- _Exercise_: Reproduce every one of the rows below verbatim, keeping each line in its original order.

- _Data supplied_:
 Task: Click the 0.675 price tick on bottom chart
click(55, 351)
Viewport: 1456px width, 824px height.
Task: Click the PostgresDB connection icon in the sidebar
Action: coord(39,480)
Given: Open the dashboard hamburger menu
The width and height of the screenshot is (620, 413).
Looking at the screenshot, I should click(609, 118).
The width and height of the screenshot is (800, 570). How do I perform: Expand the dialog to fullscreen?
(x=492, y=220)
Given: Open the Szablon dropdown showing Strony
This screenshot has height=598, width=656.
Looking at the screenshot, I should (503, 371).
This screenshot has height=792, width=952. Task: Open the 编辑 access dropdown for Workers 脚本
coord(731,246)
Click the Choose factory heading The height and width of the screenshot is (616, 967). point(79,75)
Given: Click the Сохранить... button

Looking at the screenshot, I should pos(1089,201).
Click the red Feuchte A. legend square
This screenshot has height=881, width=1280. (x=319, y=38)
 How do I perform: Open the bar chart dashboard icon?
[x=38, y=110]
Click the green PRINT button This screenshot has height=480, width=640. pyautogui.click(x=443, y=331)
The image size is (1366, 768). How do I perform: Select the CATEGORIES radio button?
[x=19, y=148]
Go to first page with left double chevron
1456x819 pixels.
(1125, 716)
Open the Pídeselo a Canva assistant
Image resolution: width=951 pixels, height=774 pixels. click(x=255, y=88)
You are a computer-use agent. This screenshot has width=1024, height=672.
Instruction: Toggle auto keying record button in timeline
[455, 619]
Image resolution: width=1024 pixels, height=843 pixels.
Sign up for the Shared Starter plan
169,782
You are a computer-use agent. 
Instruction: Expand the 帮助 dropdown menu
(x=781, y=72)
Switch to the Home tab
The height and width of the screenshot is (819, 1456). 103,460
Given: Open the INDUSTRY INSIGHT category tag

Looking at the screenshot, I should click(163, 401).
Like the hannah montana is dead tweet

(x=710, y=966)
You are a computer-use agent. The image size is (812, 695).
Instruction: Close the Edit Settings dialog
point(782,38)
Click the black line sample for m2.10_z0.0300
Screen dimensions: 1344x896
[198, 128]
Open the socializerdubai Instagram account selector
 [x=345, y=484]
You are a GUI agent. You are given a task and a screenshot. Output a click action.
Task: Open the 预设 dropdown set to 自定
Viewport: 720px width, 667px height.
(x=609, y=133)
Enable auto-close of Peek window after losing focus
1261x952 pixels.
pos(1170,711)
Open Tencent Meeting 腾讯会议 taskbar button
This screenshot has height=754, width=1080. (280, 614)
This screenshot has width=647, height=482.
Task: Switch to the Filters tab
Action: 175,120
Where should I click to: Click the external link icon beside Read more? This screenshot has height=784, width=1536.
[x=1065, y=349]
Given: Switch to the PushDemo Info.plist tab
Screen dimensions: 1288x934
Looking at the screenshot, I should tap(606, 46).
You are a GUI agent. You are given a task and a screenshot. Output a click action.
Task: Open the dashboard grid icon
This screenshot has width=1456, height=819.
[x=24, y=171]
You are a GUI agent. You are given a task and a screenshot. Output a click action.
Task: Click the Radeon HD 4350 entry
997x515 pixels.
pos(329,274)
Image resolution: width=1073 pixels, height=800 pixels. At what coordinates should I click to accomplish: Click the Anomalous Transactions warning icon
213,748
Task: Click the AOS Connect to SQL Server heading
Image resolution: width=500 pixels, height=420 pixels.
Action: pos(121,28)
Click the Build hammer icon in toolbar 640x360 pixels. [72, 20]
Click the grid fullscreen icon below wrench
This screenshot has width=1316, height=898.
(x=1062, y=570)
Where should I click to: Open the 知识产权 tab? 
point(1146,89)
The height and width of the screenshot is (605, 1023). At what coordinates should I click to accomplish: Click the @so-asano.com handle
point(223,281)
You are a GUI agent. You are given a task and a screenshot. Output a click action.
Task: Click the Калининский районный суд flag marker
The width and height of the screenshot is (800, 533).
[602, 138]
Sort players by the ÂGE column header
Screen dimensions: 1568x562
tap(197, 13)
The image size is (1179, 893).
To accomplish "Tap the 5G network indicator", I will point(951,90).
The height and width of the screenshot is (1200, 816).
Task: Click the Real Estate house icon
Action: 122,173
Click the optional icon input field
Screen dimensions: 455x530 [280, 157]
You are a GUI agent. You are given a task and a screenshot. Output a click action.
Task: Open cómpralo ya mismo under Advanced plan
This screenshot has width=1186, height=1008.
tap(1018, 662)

- _Exercise solution_:
 Task: Click the 0.675 price tick on bottom chart
click(55, 351)
Viewport: 1456px width, 824px height.
Task: Click the PostgresDB connection icon in the sidebar
Action: coord(39,480)
Given: Open the dashboard hamburger menu
The width and height of the screenshot is (620, 413).
Looking at the screenshot, I should click(609, 118).
The width and height of the screenshot is (800, 570). How do I perform: Expand the dialog to fullscreen?
(x=492, y=220)
Given: Open the Szablon dropdown showing Strony
This screenshot has height=598, width=656.
Looking at the screenshot, I should (503, 371).
This screenshot has height=792, width=952. Task: Open the 编辑 access dropdown for Workers 脚本
coord(731,246)
Click the Choose factory heading The height and width of the screenshot is (616, 967). point(79,75)
Given: Click the Сохранить... button

Looking at the screenshot, I should pos(1089,201).
Click the red Feuchte A. legend square
This screenshot has height=881, width=1280. (x=319, y=38)
 How do I perform: Open the bar chart dashboard icon?
[x=38, y=110]
Click the green PRINT button This screenshot has height=480, width=640. pyautogui.click(x=443, y=331)
The image size is (1366, 768). How do I perform: Select the CATEGORIES radio button?
[x=19, y=148]
Go to first page with left double chevron
1456x819 pixels.
(1125, 716)
Open the Pídeselo a Canva assistant
Image resolution: width=951 pixels, height=774 pixels. click(x=255, y=88)
You are a computer-use agent. This screenshot has width=1024, height=672.
Instruction: Toggle auto keying record button in timeline
[455, 619]
Image resolution: width=1024 pixels, height=843 pixels.
Sign up for the Shared Starter plan
169,782
You are a computer-use agent. 
Instruction: Expand the 帮助 dropdown menu
(x=781, y=72)
Switch to the Home tab
The height and width of the screenshot is (819, 1456). 103,460
Given: Open the INDUSTRY INSIGHT category tag

Looking at the screenshot, I should click(163, 401).
Like the hannah montana is dead tweet

(x=710, y=966)
You are a computer-use agent. The image size is (812, 695).
Instruction: Close the Edit Settings dialog
point(782,38)
Click the black line sample for m2.10_z0.0300
Screen dimensions: 1344x896
[198, 128]
Open the socializerdubai Instagram account selector
 [x=345, y=484]
You are a GUI agent. You are given a task and a screenshot. Output a click action.
Task: Open the 预设 dropdown set to 自定
Viewport: 720px width, 667px height.
(x=609, y=133)
Enable auto-close of Peek window after losing focus
1261x952 pixels.
pos(1170,711)
Open Tencent Meeting 腾讯会议 taskbar button
This screenshot has height=754, width=1080. (280, 614)
This screenshot has width=647, height=482.
Task: Switch to the Filters tab
Action: 175,120
Where should I click to: Click the external link icon beside Read more? This screenshot has height=784, width=1536.
[x=1065, y=349]
Given: Switch to the PushDemo Info.plist tab
Screen dimensions: 1288x934
Looking at the screenshot, I should tap(606, 46).
You are a GUI agent. You are given a task and a screenshot. Output a click action.
Task: Open the dashboard grid icon
This screenshot has width=1456, height=819.
[x=24, y=171]
You are a GUI agent. You are given a task and a screenshot. Output a click action.
Task: Click the Radeon HD 4350 entry
997x515 pixels.
pos(329,274)
Image resolution: width=1073 pixels, height=800 pixels. At what coordinates should I click to accomplish: Click the Anomalous Transactions warning icon
213,748
Task: Click the AOS Connect to SQL Server heading
Image resolution: width=500 pixels, height=420 pixels.
Action: pos(121,28)
Click the Build hammer icon in toolbar 640x360 pixels. [72, 20]
Click the grid fullscreen icon below wrench
This screenshot has width=1316, height=898.
(x=1062, y=570)
Where should I click to: Open the 知识产权 tab? 
point(1146,89)
The height and width of the screenshot is (605, 1023). At what coordinates should I click to accomplish: Click the @so-asano.com handle
point(223,281)
You are a GUI agent. You are given a task and a screenshot. Output a click action.
Task: Click the Калининский районный суд flag marker
The width and height of the screenshot is (800, 533).
[602, 138]
Sort players by the ÂGE column header
Screen dimensions: 1568x562
tap(197, 13)
The image size is (1179, 893).
To accomplish "Tap the 5G network indicator", I will point(951,90).
The height and width of the screenshot is (1200, 816).
Task: Click the Real Estate house icon
Action: 122,173
Click the optional icon input field
Screen dimensions: 455x530 [280, 157]
You are a GUI agent. You are given a task and a screenshot. Output a click action.
Task: Open cómpralo ya mismo under Advanced plan
This screenshot has width=1186, height=1008.
tap(1018, 662)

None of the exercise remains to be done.